* Item position entries *

※

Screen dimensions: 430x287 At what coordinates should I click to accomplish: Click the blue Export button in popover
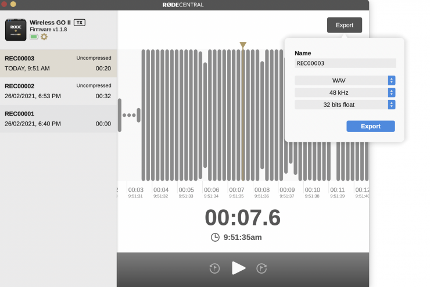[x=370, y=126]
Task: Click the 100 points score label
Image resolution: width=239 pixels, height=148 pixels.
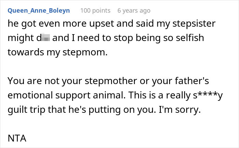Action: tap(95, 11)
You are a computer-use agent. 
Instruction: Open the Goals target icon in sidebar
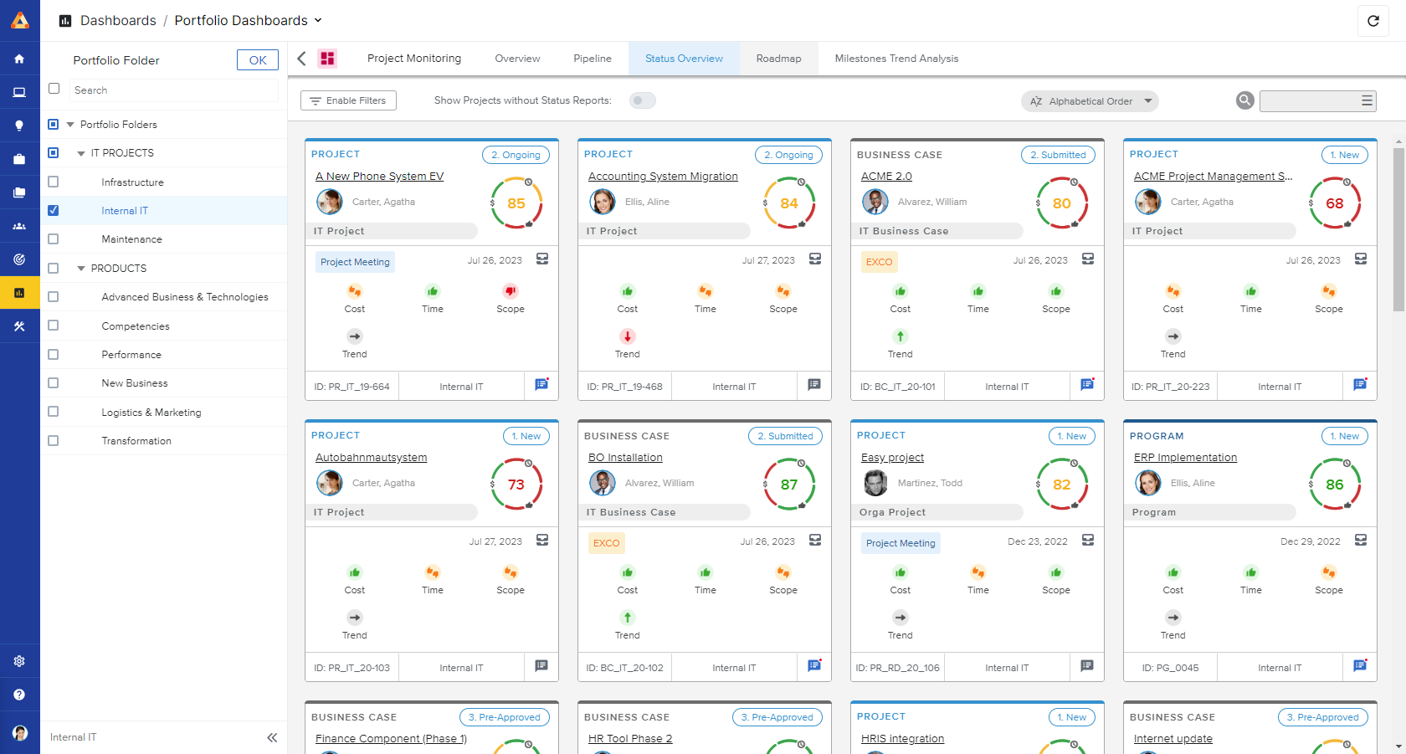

※

* EXERCISE DESCRIPTION *
Swap "sidebar" for "side panel" throughout the listing above and write all its lines out again with nothing else changed, leaving the pictures out.

* RESULT OF THIS EXERCISE *
Screen dimensions: 430x287 At what coordinates should I click to accomplish: Click the blue Export button in popover
[x=370, y=126]
Task: Click the 100 points score label
Image resolution: width=239 pixels, height=148 pixels.
Action: tap(95, 11)
You are a computer-use agent. 
Instruction: Open the Goals target icon in side panel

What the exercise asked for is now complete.